1940’ların ortasında ise şimdiki adı Glaxo Smith Kline olan Burroughs Wellcome Fund’a bağlı bir araştırma laboratuvarında çalışmaya başladı ve çalışmalarına ömrünün sonuna kadar burada devam etti. Burada bulunduğu süre boyunca çalışmaları üzerine 225 makale yayımladı. İlk önce asistanı olarak, daha sonra da 40 yıl boyunca birlikte çalıştığı George Hitchings’in de meslektaşıdır.

“Sevdiğiniz işi yapmak çok önemlidir. Eğer sevdiğiniz işi yaparsanız işiniz size bir yük gibi gelmez. Yaptığım iş sayesinde çeşitli ciddi hastalıkların tedavisi için ilaçlar ürettim. Lösemi, böbrek yetmezliği ve herpes virüsü gibi ölümcül hastalıklara yakalanan insanların iyileşme süreçlerine tanıklık etmenin heyecanı kelimelerle açıklanamaz” sözleriyle birlikte, Gertrude Elion’ın araştırmaları ve çalışmaları, hem yeni ilaçların hem de genel olarak tıp alanının gelişmesinde bir devrim yarattı. Önceki zamanlarda ilaçlar, doğal maddelerden üretilirken 1950’lere gelindiğinde Gertrude Elion, çalışma arkadaşı George Hitchings ile birlikte biyokimyaya dayanan ilaçlar üretmek için sistematik bir yöntem geliştirdi. İkilinin ürettiği ilk ilaçlardan biri lösemi hastası olan birçok kişinin tedavisinde kullanıldı. Yaratıcısı oldukları diğer ilaçlar sıtma, otoimmün bozukluklar, AIDS, idrar yolu enfeksiyonları, viral herpes ve gut ile mücadelede ve organ nakillerinde yardımcı olmak için kullanılan ilaçlardır. Bunların yanında, Hitchings ve Elion, diaminopurine ve tioguanin olmak üzere iki bileşiği başarıyla sentezlediler. Bu iki bilim insanının temel biyokimyasal ve fizyolojik süreçleri anlama konusundaki yeni vurgusu, hastalıkların tedavi edilmesinde daha önceleri kullanılan ilaçların geliştirilmesi için boşa harcanan zamanı ortadan kaldırdı.

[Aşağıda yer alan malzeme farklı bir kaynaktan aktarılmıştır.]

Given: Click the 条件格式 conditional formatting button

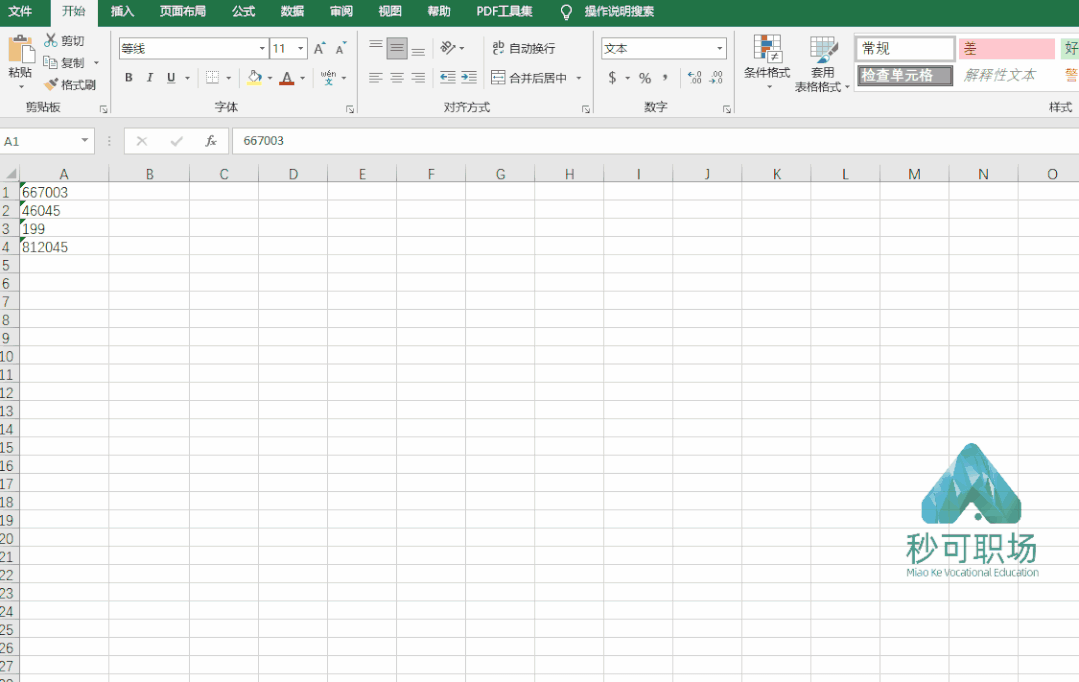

“Çalışmaktan korkmayın. Değerli hiçbir şey kolayca gerçekleşmez. Başkalarının sizin şevkinizi kırmasına veya neleri yapamayacağınızı söylemelerine izin vermeyin. Kadınların kimya alanında çalışamayacağı söylenirdi. Yapamamamız için hiçbir sebep göremiyorum” sözlerine sahip olan Gertrude Elion, 1983’te emekli olmasına rağmen çalışmaya devam etti. Bu süreçte AIDS virüsü olan HIV’ye karşı ilk ilaç olan AZT’nin gelişmesine yönelik çalışmaların denetlenmesine yardımcı oldu. Elion, Duke Üniversitesi ve Kuzey Carolina Üniversitesinde de görev yaptı.

“Nobel Ödülü’ne sahip olmak elbette iyi ancak ben geliştirdiğim ilaçların sağladığı yararlar sayesinde zaten ödüllendirildim.”

(The New York Times, 18 Ekim 1988)

1988 yılında Elion, Dr. Hitchings ve Sir James Black ile birlikte ilaç tedavisindeki önemli ilklerin keşiflerinden dolayı Nobel Fizyoloji ve Tıp Ödülünü kazanmıştır. 1991’de ‘Ulusal Bilim Madalyası (National Medal of Science)’ ile ödüllendirildi ve ‘National Inventors Hall of Fame’e üye olan ilk kadın oldu.

Takvimler 21 Şubat 1999’u gösterdiğinde Gertrude Belle Elion, 81 yaşında hayata veda etti. Ölümünün ardından 2011 yılında ‘Jewish – American Hall of Fame’e dahil edilerek onurlandırıldı.